3 out of 5
What’s the hardest thing about riding a bike? The footpath. Thanks. I’ll be here all week. Try the veal. Croaky old jokes aside, we all know the hardest thing about riding a bike is passing the drug test. Sure, it does look bad – but artificial stimulants in professional cycling are hardly a new phenomenon. Strychnine, amphetamines, cocaine, testosterone, chloroform, blood swapping, steroids… et al have been on the menu for over 100 years. A cloud of insinuation follows one of the sport’s biggest stars, Lance Armstrong, everywhere he pedals and even the most respected rider of all time – Eddie Mercx – knows his way around a doping scandal.
What to do? Blood, Sweat and Gears makes the case that it is possible to run a clean and successful professional racing team. This doco follows Team Slipstream from inception through its journey to top flight competitiveness. It’s a rag tag bunch of ex-cheats, aging coulda-beens and underachieving upstarts. They might not have the sponsorship or the media attention of the bigger teams – but they get drug tested every second day. Sorta like a massive ‘fuck you!’ to the rest of the sport. By being so defiantly drug-free there is an implicit degree of finger pointing at the rest of the sport. Which, to be fair, probably isn’t so unwarranted.
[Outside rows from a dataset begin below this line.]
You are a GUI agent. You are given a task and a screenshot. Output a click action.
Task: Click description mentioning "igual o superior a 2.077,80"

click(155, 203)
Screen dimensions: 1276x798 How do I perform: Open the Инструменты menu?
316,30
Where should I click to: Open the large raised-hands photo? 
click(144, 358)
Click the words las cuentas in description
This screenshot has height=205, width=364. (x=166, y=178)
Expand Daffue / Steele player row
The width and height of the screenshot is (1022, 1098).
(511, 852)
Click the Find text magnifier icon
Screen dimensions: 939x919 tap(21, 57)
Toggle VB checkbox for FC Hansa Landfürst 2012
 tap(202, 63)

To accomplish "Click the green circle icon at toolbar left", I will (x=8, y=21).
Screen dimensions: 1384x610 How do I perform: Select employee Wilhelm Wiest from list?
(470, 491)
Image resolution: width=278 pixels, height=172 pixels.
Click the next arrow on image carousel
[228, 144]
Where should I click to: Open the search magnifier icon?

Any doco about cycling is bound to take in Le Tour de France and therefore guaranteed to contain bucolic footage of the French Alps, quaint cobble-stoned villages and smelly, baguette and cheese encrusted Gauls. On that measure it delivers. But outside the suspiciously looking stock footage of daisy fields, Blood, Sweat and Gears looks rough and cheap. There are elements of friction and suspense yet probably not enough to drive a 90 minute narrative. The notoriously blunt ex-doper David Millar is a fascinating subject but the doco spends too much time meandering when it should be flying headfirst down the mountainside.